Saturdays' Frankie Sandford: End mental health stigma


The Saturdays singer Frankie Sandford is calling for mental health illnesses not to be stigmatised by the public.

The 24-year-old star says she's suffered from depression and anxiety for a number of years.

She has joined up with mental health charities Mind and Rethink for their It's Time to Talk campaign.

It aims to encourage people in England to talk publically about it after a survey found nine out of 10 sufferers said they had faced discrimination.

Time To Change survey results

    • One in four adults suffers from a mental health issue
    • Nine out of 10 mental health sufferers say they have experienced stigma because of their illness
    • 45% of 25 to 34-year-olds feel celebrities talking about their mental health issues have made them more aware of the stigma that surrounds the illness

It's thought one in four people will experience a mental health illness at least once every year.

Frankie Sandford has advised friends, family and colleagues of sufferers to make sure no-one feels alone.

"Send a text, saying how are you today, or just meet up for coffee, so they are not on their own," she said.

"They don't particularly have to talk about it, but just let them know you're there for them and that you care. That's enough."

Frankie Sandford is seven months pregnant with her first child with footballer Wayne Bridge. The couple are expecting a boy.

She says if more people talk about their state of mind, then fewer would feel stigmatised.

She said it was "a relief" telling the rest of The Saturdays.

The Saturdays

"[They were] really unfazed," she admitted. "I thought it was going to be this big thing.

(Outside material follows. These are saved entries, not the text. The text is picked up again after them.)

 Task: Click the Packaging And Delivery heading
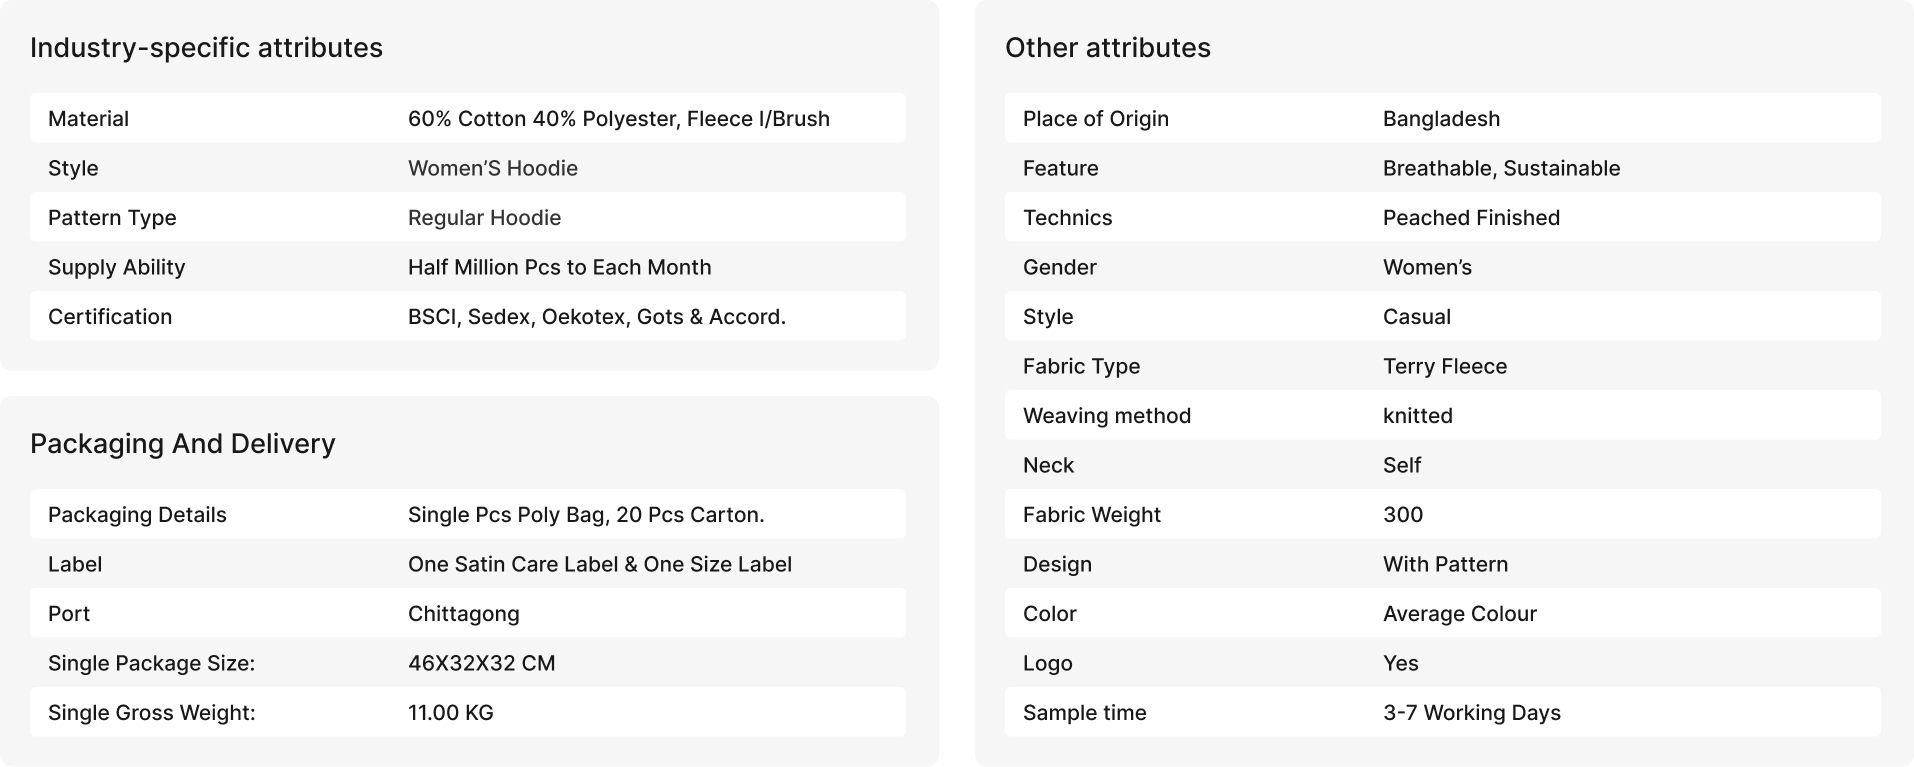click(x=183, y=444)
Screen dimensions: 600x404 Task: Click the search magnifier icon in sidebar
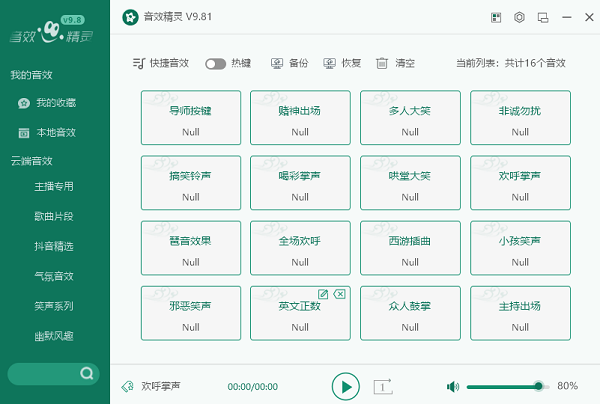(x=87, y=374)
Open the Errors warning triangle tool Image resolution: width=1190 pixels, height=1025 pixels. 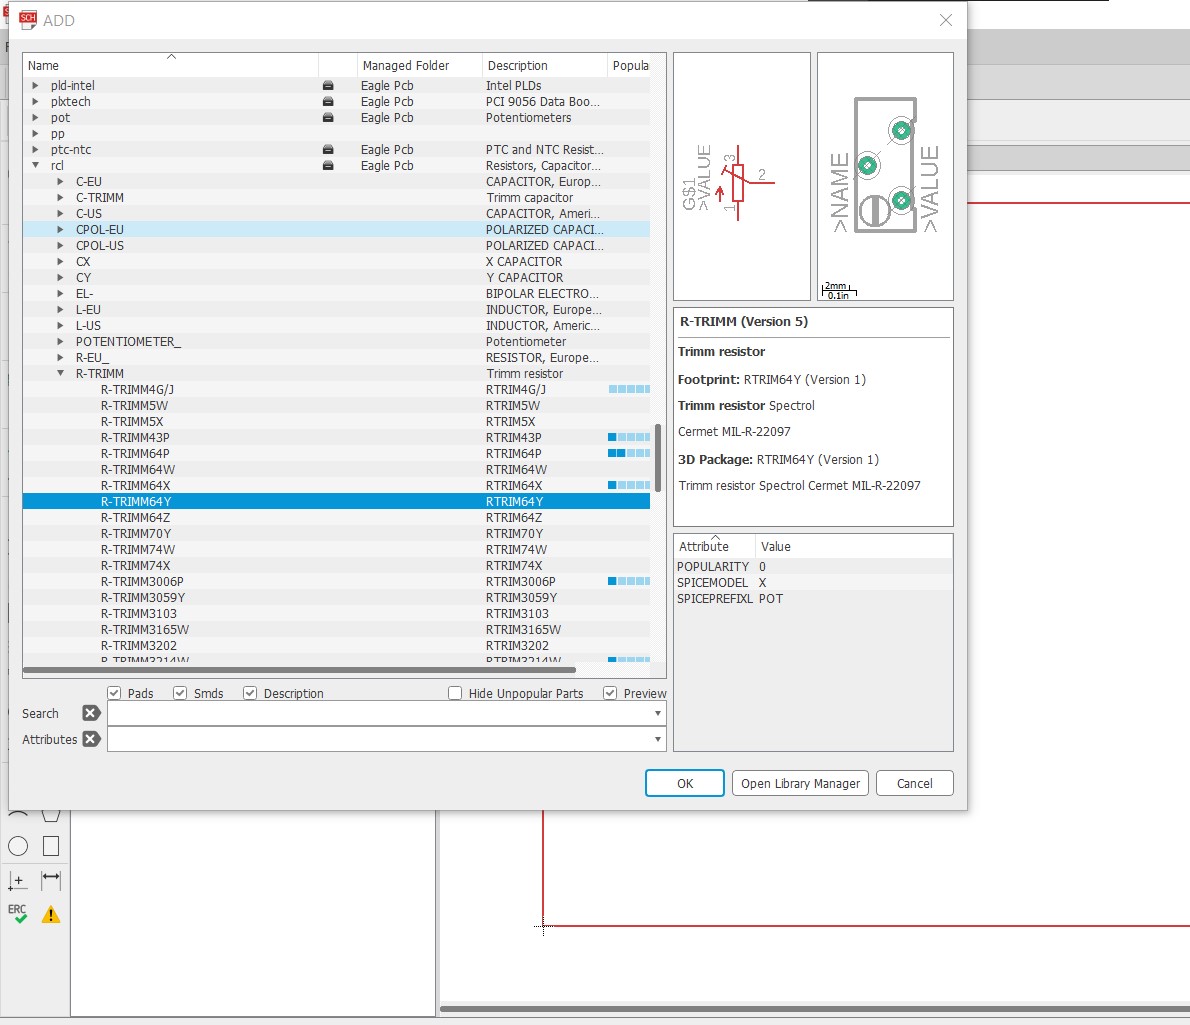click(51, 914)
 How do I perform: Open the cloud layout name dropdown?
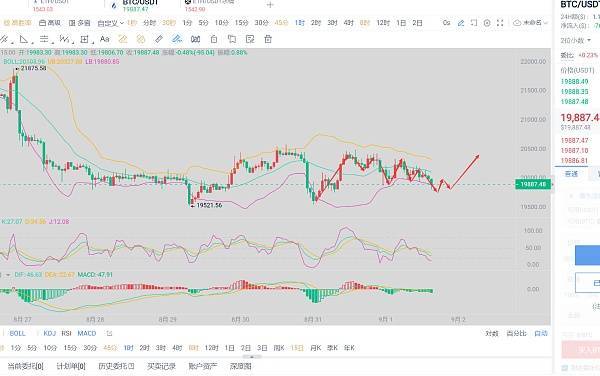click(x=530, y=23)
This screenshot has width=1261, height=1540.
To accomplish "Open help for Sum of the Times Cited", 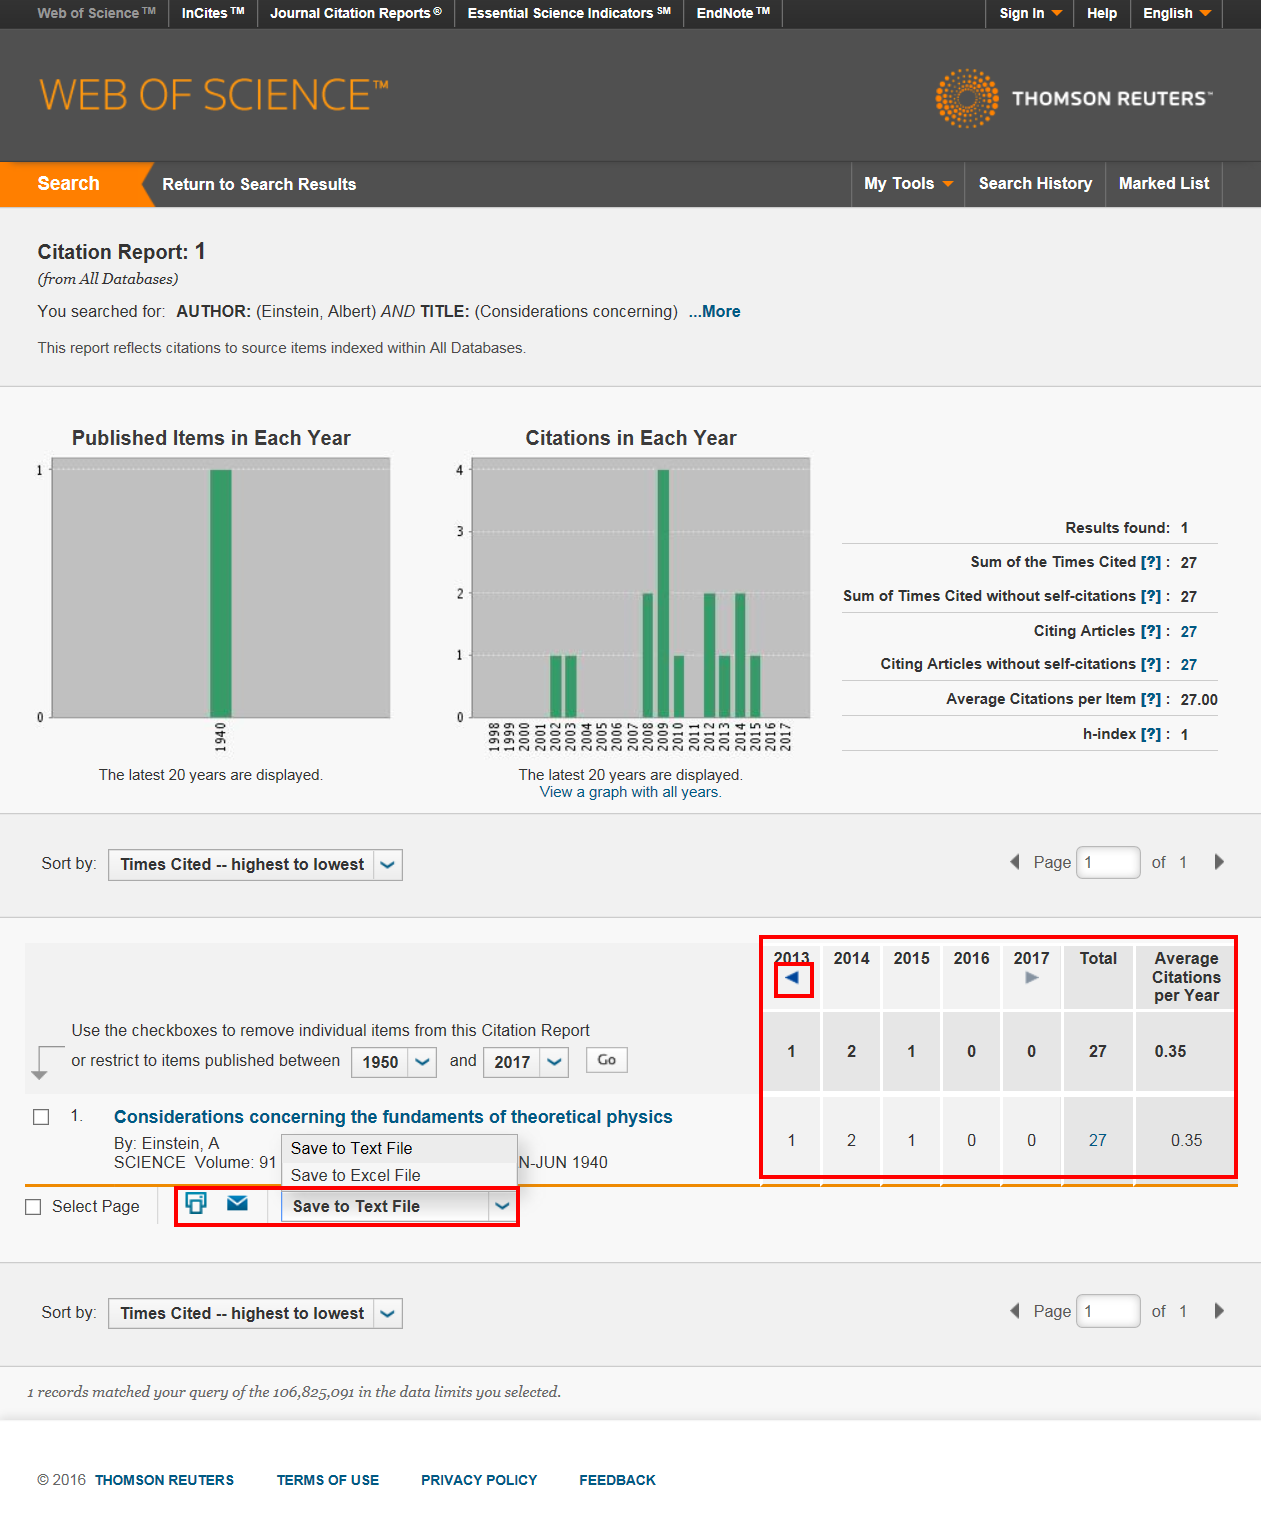I will pyautogui.click(x=1150, y=561).
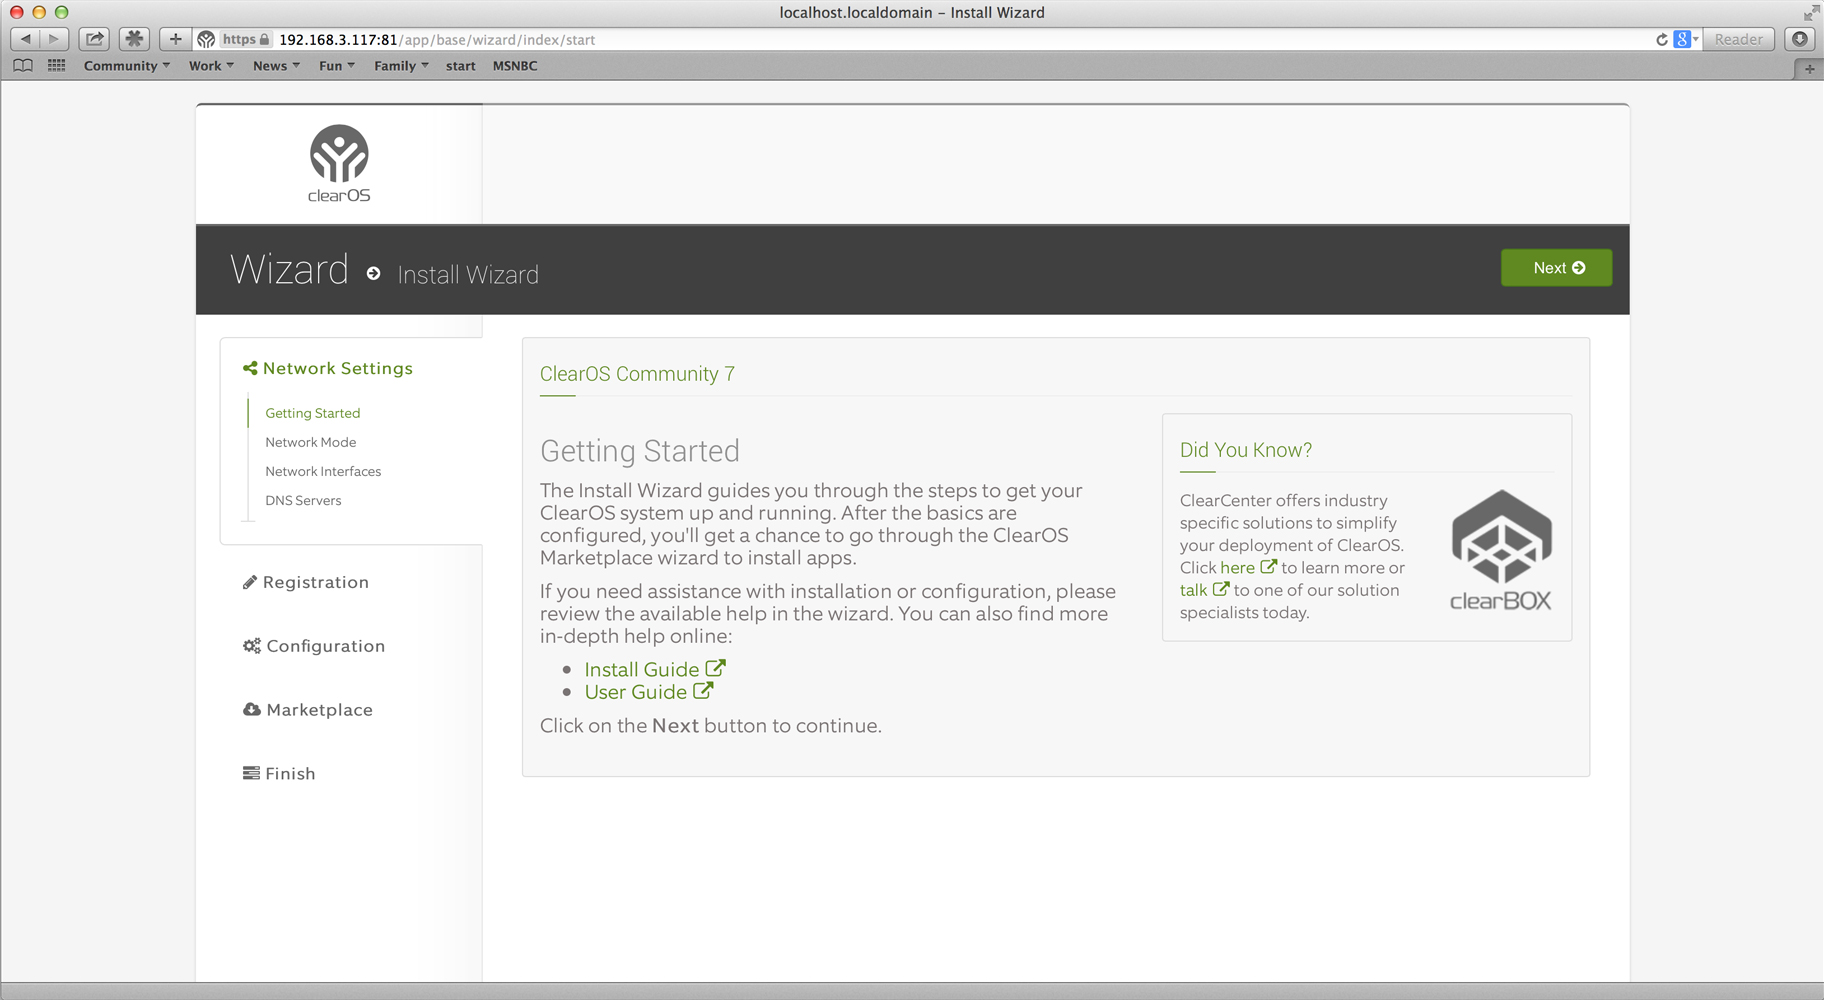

"I'd built it up so much and they were all just like, 'OK cool,' and they were just there for me if I did have a panic attack or if I was feeling down that day.

"The same as you'd hope your friends would be if you were having a bad day."

Time to change director Sue Baker said: "Mental health problems can happen to anyone so it is vital that we start to be more open about it as a common health issue.

"We also want to support more people to talk openly about their own mental health problems to help change outdated attitudes.

"The more we're able to speak openly about mental health problems, the earlier people will be able to get the help and support needed, and the sooner we can break the taboo."